Write out the data exactly as given, dropping every picture.

***** Extracted data *****

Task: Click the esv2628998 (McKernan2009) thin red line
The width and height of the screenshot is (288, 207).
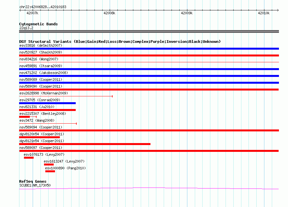Action: click(66, 96)
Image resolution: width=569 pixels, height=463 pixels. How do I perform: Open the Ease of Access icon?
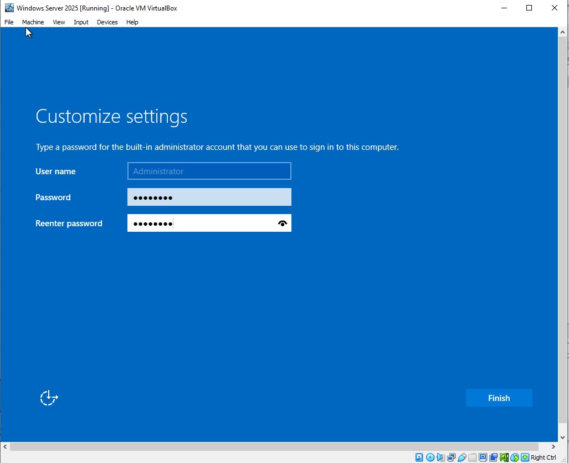(49, 398)
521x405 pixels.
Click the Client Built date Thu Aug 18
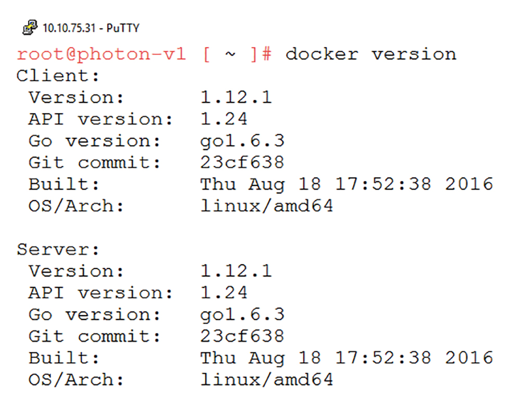click(x=261, y=184)
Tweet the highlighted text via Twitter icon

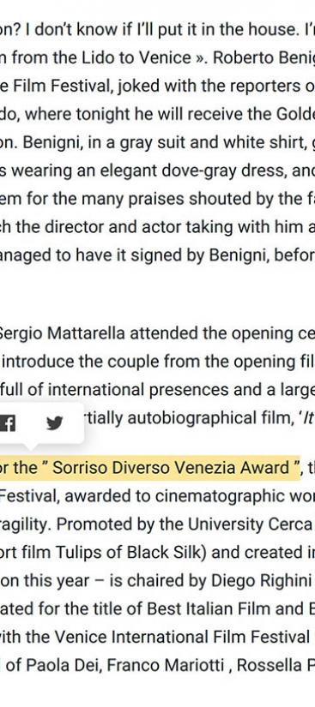pos(55,424)
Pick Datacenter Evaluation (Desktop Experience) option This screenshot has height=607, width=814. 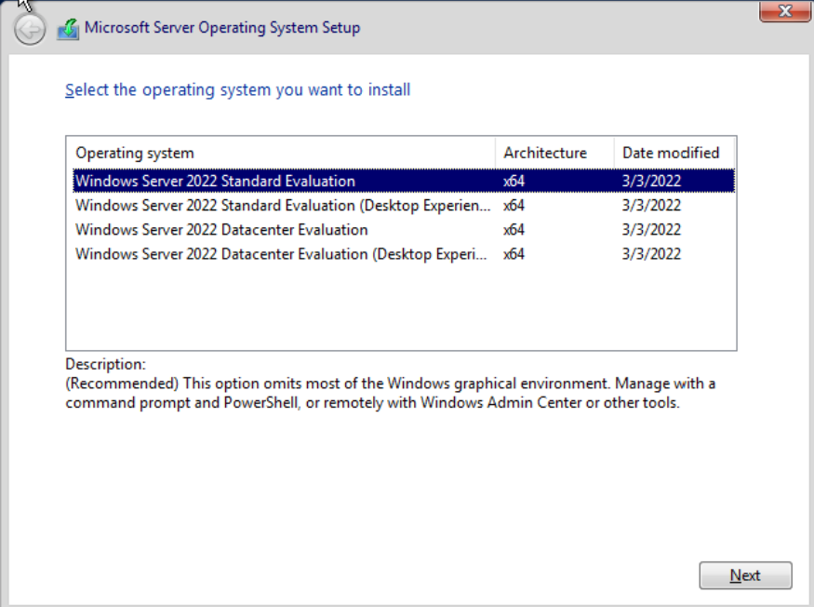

*****

** Answer below **
Task: Click the esv2628998 (McKernan2009) thin red line
The width and height of the screenshot is (288, 207).
Action: click(66, 96)
Image resolution: width=569 pixels, height=463 pixels. How do I perform: Open the Ease of Access icon?
(49, 398)
521x405 pixels.
Click the Client Built date Thu Aug 18
click(x=261, y=184)
Tweet the highlighted text via Twitter icon

pos(55,424)
Pick Datacenter Evaluation (Desktop Experience) option This screenshot has height=607, width=814. 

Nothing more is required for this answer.